__Saved entries__.
==*==
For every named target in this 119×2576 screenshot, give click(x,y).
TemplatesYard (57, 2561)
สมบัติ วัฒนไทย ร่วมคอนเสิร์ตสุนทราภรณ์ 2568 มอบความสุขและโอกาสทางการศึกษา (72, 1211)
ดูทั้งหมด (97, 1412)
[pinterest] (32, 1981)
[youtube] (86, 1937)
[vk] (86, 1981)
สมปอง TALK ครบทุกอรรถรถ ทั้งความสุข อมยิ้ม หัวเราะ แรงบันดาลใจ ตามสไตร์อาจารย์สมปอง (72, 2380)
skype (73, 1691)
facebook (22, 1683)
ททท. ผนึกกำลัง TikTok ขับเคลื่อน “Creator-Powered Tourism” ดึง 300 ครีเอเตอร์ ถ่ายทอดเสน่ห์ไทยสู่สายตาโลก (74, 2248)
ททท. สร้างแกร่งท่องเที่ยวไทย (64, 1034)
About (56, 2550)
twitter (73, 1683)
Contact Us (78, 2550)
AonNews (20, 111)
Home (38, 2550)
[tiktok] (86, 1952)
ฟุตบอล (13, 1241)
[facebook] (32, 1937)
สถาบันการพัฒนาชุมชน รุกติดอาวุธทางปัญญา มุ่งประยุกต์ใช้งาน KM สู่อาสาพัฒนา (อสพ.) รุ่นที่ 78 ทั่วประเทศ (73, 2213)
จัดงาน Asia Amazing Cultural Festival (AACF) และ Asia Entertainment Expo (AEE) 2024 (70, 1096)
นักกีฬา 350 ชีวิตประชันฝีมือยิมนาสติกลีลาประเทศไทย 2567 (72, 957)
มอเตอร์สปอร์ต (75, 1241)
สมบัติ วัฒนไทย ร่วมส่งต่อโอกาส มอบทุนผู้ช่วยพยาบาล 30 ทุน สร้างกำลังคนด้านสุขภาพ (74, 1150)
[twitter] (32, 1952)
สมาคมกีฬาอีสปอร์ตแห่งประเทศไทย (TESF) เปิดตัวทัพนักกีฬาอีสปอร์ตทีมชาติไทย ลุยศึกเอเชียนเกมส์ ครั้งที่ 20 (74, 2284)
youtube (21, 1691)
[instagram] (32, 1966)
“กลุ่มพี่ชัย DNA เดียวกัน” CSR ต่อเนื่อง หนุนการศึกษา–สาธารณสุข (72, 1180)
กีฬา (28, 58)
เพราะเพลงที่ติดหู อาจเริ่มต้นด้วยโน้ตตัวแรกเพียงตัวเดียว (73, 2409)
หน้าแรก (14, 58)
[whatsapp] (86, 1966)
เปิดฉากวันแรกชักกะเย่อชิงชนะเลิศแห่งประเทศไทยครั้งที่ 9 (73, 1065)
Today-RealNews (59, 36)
==*==
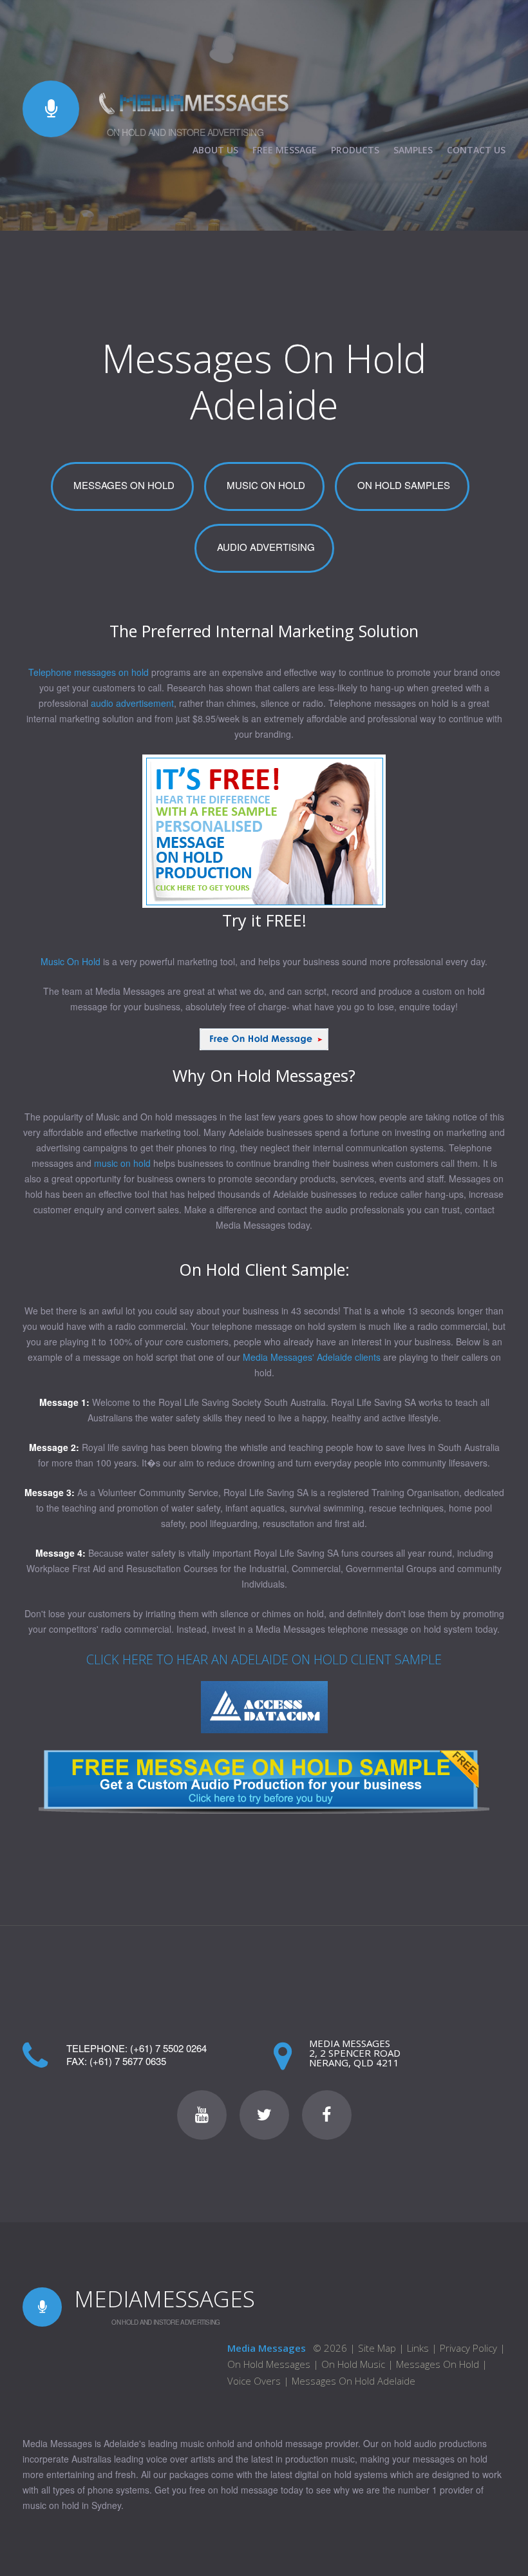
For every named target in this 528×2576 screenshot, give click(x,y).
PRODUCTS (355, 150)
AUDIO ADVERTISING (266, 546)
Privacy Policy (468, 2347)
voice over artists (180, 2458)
==*==
__Assigned task__.
The required output is a copy of each line in the records where the string "every" occurs.

__Answer box__.
For every named target in this 119×2576 screenshot, give click(x,y).
For every named target in this 528×2576 screenshot, give click(x,y).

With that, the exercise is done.